(Collected data entries)
+ + + + + + +
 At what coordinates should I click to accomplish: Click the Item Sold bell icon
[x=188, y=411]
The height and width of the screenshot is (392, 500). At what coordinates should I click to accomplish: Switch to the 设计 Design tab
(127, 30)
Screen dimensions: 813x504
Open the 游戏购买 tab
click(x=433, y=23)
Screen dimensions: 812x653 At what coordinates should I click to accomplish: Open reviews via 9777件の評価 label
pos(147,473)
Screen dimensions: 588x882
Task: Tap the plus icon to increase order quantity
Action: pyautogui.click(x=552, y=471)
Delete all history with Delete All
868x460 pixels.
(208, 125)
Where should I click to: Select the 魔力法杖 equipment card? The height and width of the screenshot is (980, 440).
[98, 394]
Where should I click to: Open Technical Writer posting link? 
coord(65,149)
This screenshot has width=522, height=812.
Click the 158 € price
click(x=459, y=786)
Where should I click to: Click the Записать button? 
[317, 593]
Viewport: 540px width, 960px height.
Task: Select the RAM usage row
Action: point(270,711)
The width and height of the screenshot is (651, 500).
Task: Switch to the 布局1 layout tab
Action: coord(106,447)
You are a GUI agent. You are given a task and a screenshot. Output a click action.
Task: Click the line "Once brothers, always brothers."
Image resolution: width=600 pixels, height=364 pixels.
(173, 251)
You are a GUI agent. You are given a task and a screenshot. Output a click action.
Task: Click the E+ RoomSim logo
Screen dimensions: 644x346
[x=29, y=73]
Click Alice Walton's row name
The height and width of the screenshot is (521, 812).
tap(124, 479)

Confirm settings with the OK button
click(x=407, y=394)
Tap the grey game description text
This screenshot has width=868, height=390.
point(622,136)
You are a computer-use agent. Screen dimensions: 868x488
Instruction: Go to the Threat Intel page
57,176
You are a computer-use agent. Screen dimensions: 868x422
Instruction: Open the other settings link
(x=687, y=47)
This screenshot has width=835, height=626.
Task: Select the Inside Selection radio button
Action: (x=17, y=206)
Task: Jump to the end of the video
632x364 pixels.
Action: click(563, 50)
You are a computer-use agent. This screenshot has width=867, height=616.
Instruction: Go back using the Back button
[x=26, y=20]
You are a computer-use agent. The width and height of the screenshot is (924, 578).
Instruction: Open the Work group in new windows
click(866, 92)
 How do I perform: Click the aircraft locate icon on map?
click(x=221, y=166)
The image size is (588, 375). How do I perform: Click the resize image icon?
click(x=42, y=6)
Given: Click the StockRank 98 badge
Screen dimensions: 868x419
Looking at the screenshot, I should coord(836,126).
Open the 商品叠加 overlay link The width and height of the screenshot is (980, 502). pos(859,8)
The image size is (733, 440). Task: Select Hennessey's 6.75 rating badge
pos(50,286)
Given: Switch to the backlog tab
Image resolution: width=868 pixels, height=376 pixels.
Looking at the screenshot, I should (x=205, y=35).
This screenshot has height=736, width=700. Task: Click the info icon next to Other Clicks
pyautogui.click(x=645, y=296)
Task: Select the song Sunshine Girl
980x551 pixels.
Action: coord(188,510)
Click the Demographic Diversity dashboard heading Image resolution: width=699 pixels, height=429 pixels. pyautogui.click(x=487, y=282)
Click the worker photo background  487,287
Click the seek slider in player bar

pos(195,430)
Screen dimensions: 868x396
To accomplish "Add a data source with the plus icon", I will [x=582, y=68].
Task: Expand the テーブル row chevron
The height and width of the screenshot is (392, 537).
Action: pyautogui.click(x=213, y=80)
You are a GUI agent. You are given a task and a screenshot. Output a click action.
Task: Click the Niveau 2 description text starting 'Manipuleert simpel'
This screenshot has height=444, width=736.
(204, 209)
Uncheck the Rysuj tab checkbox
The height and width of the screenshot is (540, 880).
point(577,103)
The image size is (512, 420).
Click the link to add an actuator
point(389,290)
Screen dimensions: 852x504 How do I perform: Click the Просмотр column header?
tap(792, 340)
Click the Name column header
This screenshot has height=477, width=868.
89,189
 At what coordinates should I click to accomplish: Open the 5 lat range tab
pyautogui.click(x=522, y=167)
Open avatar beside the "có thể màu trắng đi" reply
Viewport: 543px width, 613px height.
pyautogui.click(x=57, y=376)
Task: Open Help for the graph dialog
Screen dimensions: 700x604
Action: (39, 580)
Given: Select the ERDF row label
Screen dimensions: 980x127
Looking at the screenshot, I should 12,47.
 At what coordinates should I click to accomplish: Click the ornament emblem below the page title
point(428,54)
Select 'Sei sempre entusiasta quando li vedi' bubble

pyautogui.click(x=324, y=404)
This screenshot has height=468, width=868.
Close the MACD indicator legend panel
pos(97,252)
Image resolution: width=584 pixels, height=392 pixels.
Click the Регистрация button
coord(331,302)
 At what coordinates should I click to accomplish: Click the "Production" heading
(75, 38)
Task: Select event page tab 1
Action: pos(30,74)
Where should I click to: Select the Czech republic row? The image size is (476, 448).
+ + + + + + +
* Exercise objective *
Print each entry above exactly as given.

* Solution *
 At what coordinates should I click to accomplish: Click the Item Sold bell icon
[x=188, y=411]
The height and width of the screenshot is (392, 500). At what coordinates should I click to accomplish: Switch to the 设计 Design tab
(127, 30)
Screen dimensions: 813x504
Open the 游戏购买 tab
click(x=433, y=23)
Screen dimensions: 812x653 At what coordinates should I click to accomplish: Open reviews via 9777件の評価 label
pos(147,473)
Screen dimensions: 588x882
Task: Tap the plus icon to increase order quantity
Action: pyautogui.click(x=552, y=471)
Delete all history with Delete All
868x460 pixels.
(208, 125)
Where should I click to: Select the 魔力法杖 equipment card? The height and width of the screenshot is (980, 440).
[98, 394]
Where should I click to: Open Technical Writer posting link? 
coord(65,149)
This screenshot has width=522, height=812.
Click the 158 € price
click(x=459, y=786)
Where should I click to: Click the Записать button? 
[317, 593]
Viewport: 540px width, 960px height.
Task: Select the RAM usage row
Action: point(270,711)
The width and height of the screenshot is (651, 500).
Task: Switch to the 布局1 layout tab
Action: coord(106,447)
You are a GUI agent. You are given a task and a screenshot. Output a click action.
Task: Click the line "Once brothers, always brothers."
Image resolution: width=600 pixels, height=364 pixels.
(173, 251)
You are a GUI agent. You are given a task and a screenshot. Output a click action.
Task: Click the E+ RoomSim logo
Screen dimensions: 644x346
[x=29, y=73]
Click Alice Walton's row name
The height and width of the screenshot is (521, 812).
tap(124, 479)

Confirm settings with the OK button
click(x=407, y=394)
Tap the grey game description text
This screenshot has width=868, height=390.
point(622,136)
You are a computer-use agent. Screen dimensions: 868x488
Instruction: Go to the Threat Intel page
57,176
You are a computer-use agent. Screen dimensions: 868x422
Instruction: Open the other settings link
(x=687, y=47)
This screenshot has width=835, height=626.
Task: Select the Inside Selection radio button
Action: (x=17, y=206)
Task: Jump to the end of the video
632x364 pixels.
Action: click(563, 50)
You are a computer-use agent. This screenshot has width=867, height=616.
Instruction: Go back using the Back button
[x=26, y=20]
You are a computer-use agent. The width and height of the screenshot is (924, 578).
Instruction: Open the Work group in new windows
click(866, 92)
 How do I perform: Click the aircraft locate icon on map?
click(x=221, y=166)
The image size is (588, 375). How do I perform: Click the resize image icon?
click(x=42, y=6)
Given: Click the StockRank 98 badge
Screen dimensions: 868x419
Looking at the screenshot, I should coord(836,126).
Open the 商品叠加 overlay link The width and height of the screenshot is (980, 502). pos(859,8)
The image size is (733, 440). Task: Select Hennessey's 6.75 rating badge
pos(50,286)
Given: Switch to the backlog tab
Image resolution: width=868 pixels, height=376 pixels.
Looking at the screenshot, I should (x=205, y=35).
This screenshot has height=736, width=700. Task: Click the info icon next to Other Clicks
pyautogui.click(x=645, y=296)
Task: Select the song Sunshine Girl
980x551 pixels.
Action: coord(188,510)
Click the Demographic Diversity dashboard heading Image resolution: width=699 pixels, height=429 pixels. pyautogui.click(x=487, y=282)
Click the worker photo background  487,287
Click the seek slider in player bar

pos(195,430)
Screen dimensions: 868x396
To accomplish "Add a data source with the plus icon", I will [x=582, y=68].
Task: Expand the テーブル row chevron
The height and width of the screenshot is (392, 537).
Action: pyautogui.click(x=213, y=80)
You are a GUI agent. You are given a task and a screenshot. Output a click action.
Task: Click the Niveau 2 description text starting 'Manipuleert simpel'
This screenshot has height=444, width=736.
(204, 209)
Uncheck the Rysuj tab checkbox
The height and width of the screenshot is (540, 880).
point(577,103)
The image size is (512, 420).
Click the link to add an actuator
point(389,290)
Screen dimensions: 852x504 How do I perform: Click the Просмотр column header?
tap(792, 340)
Click the Name column header
This screenshot has height=477, width=868.
89,189
 At what coordinates should I click to accomplish: Open the 5 lat range tab
pyautogui.click(x=522, y=167)
Open avatar beside the "có thể màu trắng đi" reply
Viewport: 543px width, 613px height.
pyautogui.click(x=57, y=376)
Task: Open Help for the graph dialog
Screen dimensions: 700x604
Action: (39, 580)
Given: Select the ERDF row label
Screen dimensions: 980x127
Looking at the screenshot, I should 12,47.
 At what coordinates should I click to accomplish: Click the ornament emblem below the page title
point(428,54)
Select 'Sei sempre entusiasta quando li vedi' bubble

pyautogui.click(x=324, y=404)
This screenshot has height=468, width=868.
Close the MACD indicator legend panel
pos(97,252)
Image resolution: width=584 pixels, height=392 pixels.
Click the Регистрация button
coord(331,302)
 At what coordinates should I click to accomplish: Click the "Production" heading
(75, 38)
Task: Select event page tab 1
Action: pos(30,74)
Where should I click to: Select the Czech republic row? The image size is (476, 448).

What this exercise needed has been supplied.